→ **TASK TO CARRY OUT**:
Copy every line of the material below exactly, without changing anything.

→ **DATASET EXCERPTS**:

--- begin ---

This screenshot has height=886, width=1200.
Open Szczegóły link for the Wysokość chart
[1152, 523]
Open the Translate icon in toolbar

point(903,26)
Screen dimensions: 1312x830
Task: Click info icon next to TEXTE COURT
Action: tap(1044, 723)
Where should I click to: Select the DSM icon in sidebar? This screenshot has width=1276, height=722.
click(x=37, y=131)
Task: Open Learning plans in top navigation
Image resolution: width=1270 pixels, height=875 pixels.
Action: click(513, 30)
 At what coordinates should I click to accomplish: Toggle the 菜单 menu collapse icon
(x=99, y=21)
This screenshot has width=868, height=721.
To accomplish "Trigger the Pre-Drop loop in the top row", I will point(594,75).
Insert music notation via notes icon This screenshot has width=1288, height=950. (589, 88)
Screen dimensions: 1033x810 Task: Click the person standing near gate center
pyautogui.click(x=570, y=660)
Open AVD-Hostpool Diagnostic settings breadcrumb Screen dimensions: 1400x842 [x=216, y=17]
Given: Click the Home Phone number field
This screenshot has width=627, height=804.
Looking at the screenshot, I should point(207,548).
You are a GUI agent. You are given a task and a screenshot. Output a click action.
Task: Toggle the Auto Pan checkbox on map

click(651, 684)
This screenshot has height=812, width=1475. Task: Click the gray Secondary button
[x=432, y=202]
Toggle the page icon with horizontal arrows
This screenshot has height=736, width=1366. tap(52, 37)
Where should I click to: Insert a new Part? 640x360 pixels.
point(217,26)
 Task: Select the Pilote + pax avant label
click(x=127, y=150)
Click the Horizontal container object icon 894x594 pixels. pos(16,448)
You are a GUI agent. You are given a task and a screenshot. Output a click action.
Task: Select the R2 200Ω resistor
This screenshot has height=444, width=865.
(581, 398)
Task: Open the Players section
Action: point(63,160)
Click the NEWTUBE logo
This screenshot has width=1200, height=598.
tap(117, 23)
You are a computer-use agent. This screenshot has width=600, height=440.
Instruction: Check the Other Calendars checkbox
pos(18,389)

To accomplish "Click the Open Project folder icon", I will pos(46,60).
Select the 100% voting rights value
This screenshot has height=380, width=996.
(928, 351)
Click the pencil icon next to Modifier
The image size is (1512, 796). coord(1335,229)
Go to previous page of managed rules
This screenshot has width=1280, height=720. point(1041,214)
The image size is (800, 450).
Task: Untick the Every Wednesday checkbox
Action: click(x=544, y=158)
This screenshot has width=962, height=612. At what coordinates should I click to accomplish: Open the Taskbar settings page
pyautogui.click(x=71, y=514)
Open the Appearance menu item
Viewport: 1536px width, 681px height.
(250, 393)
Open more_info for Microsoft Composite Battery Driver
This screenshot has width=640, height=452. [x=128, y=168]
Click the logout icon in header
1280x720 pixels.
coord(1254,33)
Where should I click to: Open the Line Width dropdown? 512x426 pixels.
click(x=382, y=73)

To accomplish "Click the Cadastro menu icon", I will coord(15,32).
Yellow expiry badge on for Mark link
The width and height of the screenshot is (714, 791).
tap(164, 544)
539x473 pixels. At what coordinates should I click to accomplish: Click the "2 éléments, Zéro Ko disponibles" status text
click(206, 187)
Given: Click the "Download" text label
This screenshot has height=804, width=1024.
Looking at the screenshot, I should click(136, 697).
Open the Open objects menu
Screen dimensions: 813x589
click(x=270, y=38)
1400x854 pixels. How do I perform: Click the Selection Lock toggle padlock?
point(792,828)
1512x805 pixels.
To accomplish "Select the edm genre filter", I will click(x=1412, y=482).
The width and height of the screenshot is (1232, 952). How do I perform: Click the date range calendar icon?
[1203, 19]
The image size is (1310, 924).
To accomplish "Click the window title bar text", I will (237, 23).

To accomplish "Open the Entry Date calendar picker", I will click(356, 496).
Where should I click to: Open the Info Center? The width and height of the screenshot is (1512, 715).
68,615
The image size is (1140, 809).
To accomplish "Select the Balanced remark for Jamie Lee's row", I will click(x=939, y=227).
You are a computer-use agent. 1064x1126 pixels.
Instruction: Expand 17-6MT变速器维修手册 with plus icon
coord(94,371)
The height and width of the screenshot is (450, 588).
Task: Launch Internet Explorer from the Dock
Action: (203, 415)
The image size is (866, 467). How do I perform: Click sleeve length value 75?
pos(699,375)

--- end ---

→ **EXPECTED ANSWER**:
This screenshot has height=886, width=1200.
Open Szczegóły link for the Wysokość chart
[1152, 523]
Open the Translate icon in toolbar

point(903,26)
Screen dimensions: 1312x830
Task: Click info icon next to TEXTE COURT
Action: tap(1044, 723)
Where should I click to: Select the DSM icon in sidebar? This screenshot has width=1276, height=722.
click(x=37, y=131)
Task: Open Learning plans in top navigation
Image resolution: width=1270 pixels, height=875 pixels.
Action: click(513, 30)
 At what coordinates should I click to accomplish: Toggle the 菜单 menu collapse icon
(x=99, y=21)
This screenshot has width=868, height=721.
To accomplish "Trigger the Pre-Drop loop in the top row", I will point(594,75).
Insert music notation via notes icon This screenshot has width=1288, height=950. (589, 88)
Screen dimensions: 1033x810 Task: Click the person standing near gate center
pyautogui.click(x=570, y=660)
Open AVD-Hostpool Diagnostic settings breadcrumb Screen dimensions: 1400x842 [x=216, y=17]
Given: Click the Home Phone number field
This screenshot has width=627, height=804.
Looking at the screenshot, I should point(207,548).
You are a GUI agent. You are given a task and a screenshot. Output a click action.
Task: Toggle the Auto Pan checkbox on map

click(651, 684)
This screenshot has height=812, width=1475. Task: Click the gray Secondary button
[x=432, y=202]
Toggle the page icon with horizontal arrows
This screenshot has height=736, width=1366. tap(52, 37)
Where should I click to: Insert a new Part? 640x360 pixels.
point(217,26)
 Task: Select the Pilote + pax avant label
click(x=127, y=150)
Click the Horizontal container object icon 894x594 pixels. pos(16,448)
You are a GUI agent. You are given a task and a screenshot. Output a click action.
Task: Select the R2 200Ω resistor
This screenshot has height=444, width=865.
(581, 398)
Task: Open the Players section
Action: point(63,160)
Click the NEWTUBE logo
This screenshot has width=1200, height=598.
tap(117, 23)
You are a computer-use agent. This screenshot has width=600, height=440.
Instruction: Check the Other Calendars checkbox
pos(18,389)

To accomplish "Click the Open Project folder icon", I will pos(46,60).
Select the 100% voting rights value
This screenshot has height=380, width=996.
(928, 351)
Click the pencil icon next to Modifier
The image size is (1512, 796). coord(1335,229)
Go to previous page of managed rules
This screenshot has width=1280, height=720. point(1041,214)
The image size is (800, 450).
Task: Untick the Every Wednesday checkbox
Action: click(x=544, y=158)
This screenshot has width=962, height=612. At what coordinates should I click to accomplish: Open the Taskbar settings page
pyautogui.click(x=71, y=514)
Open the Appearance menu item
Viewport: 1536px width, 681px height.
(250, 393)
Open more_info for Microsoft Composite Battery Driver
This screenshot has width=640, height=452. [x=128, y=168]
Click the logout icon in header
1280x720 pixels.
coord(1254,33)
Where should I click to: Open the Line Width dropdown? 512x426 pixels.
click(x=382, y=73)

To accomplish "Click the Cadastro menu icon", I will coord(15,32).
Yellow expiry badge on for Mark link
The width and height of the screenshot is (714, 791).
tap(164, 544)
539x473 pixels. At what coordinates should I click to accomplish: Click the "2 éléments, Zéro Ko disponibles" status text
click(206, 187)
Given: Click the "Download" text label
This screenshot has height=804, width=1024.
Looking at the screenshot, I should click(136, 697).
Open the Open objects menu
Screen dimensions: 813x589
click(x=270, y=38)
1400x854 pixels. How do I perform: Click the Selection Lock toggle padlock?
point(792,828)
1512x805 pixels.
To accomplish "Select the edm genre filter", I will click(x=1412, y=482).
The width and height of the screenshot is (1232, 952). How do I perform: Click the date range calendar icon?
[1203, 19]
The image size is (1310, 924).
To accomplish "Click the window title bar text", I will (237, 23).

To accomplish "Open the Entry Date calendar picker", I will click(356, 496).
Where should I click to: Open the Info Center? The width and height of the screenshot is (1512, 715).
68,615
The image size is (1140, 809).
To accomplish "Select the Balanced remark for Jamie Lee's row", I will click(x=939, y=227).
You are a computer-use agent. 1064x1126 pixels.
Instruction: Expand 17-6MT变速器维修手册 with plus icon
coord(94,371)
The height and width of the screenshot is (450, 588).
Task: Launch Internet Explorer from the Dock
Action: (203, 415)
The image size is (866, 467). How do I perform: Click sleeve length value 75?
pos(699,375)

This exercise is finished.